L’une des principales interrogations aujourd’hui en Europe concerne les conséquences du retour de Vladimir Poutine au Kremlin sur les relations russo-occidentales. Dmitri Medvedev incarnait une hypothèse de développement plus optimiste pour la Russie, qu’il s’agisse de ses réformes internes ou des possibilités de coopération internationale. Un second mandat avait la préférence des Occidentaux. Le vice-président, Joseph Biden, avait fait passer le message à Moscou au printemps. Certains diplomates français doutent que Paris se soit engagé dans la vente du porte-hélicoptères Mistral à la Russie si Dmitri Medvedev n’avait pas été l’interlocuteur de Nicolas Sarkozy depuis l’automne 2008.

Le retour de Vladimir Poutine au Kremlin en 2012 ne modifiera pas immédiatement la substance de la diplomatie russe (sauf peut-être dans la Communauté des Etats indépendants et au Moyen-Orient). Ce que va changer, en revanche, c’est la perception de la Russie à l’étranger. La France et l’Allemagne auront plus de mal à convaincre leurs partenaires et les instances bruxelloises d’être optimistes sur l’évolution de la Russie à moyen terme.
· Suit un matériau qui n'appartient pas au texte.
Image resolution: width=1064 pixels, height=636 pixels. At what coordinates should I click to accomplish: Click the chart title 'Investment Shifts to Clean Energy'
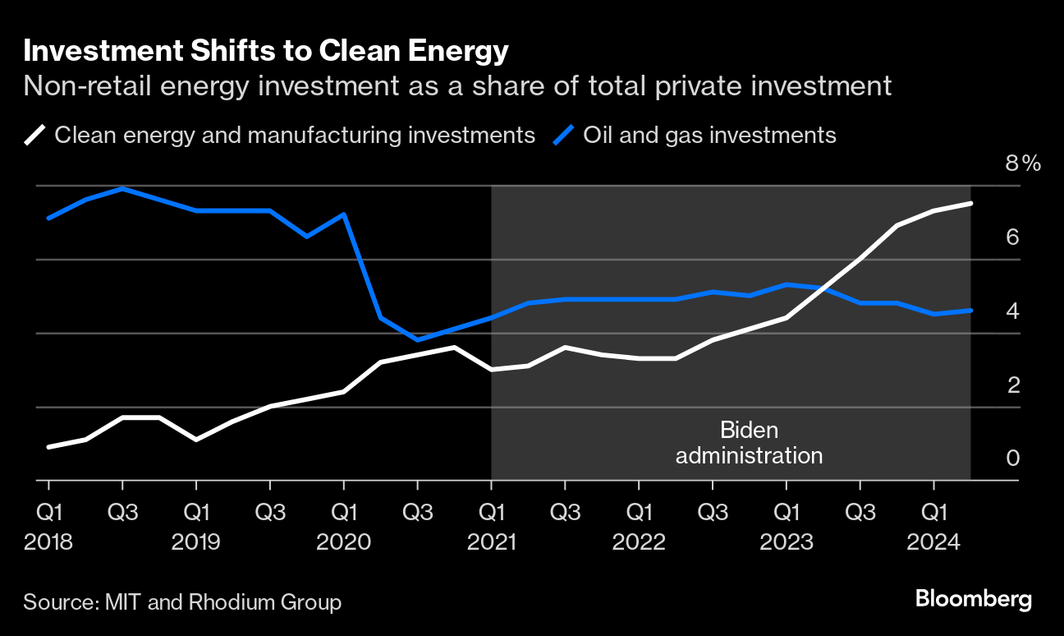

Une défaite de Barack Obama à l’automne 2012 signerait la fin de la politique de reset et replongerait Américains, Russes et Européens dans l’atmosphère de mini-guerre froide caractéristique de la fin de la présidence Bush.

Vingt ans après l’effondrement de l’Union soviétique, Moscou semble à nouveau regarder vers le passé plus que vers l’avenir. Dmitri Medvedev, comme bien d’autres réformateurs russes avant lui, a été sacrifié. Il est à craindre que la Russie paie très cher ce nouveau rendez-vous manqué avec la modernisation.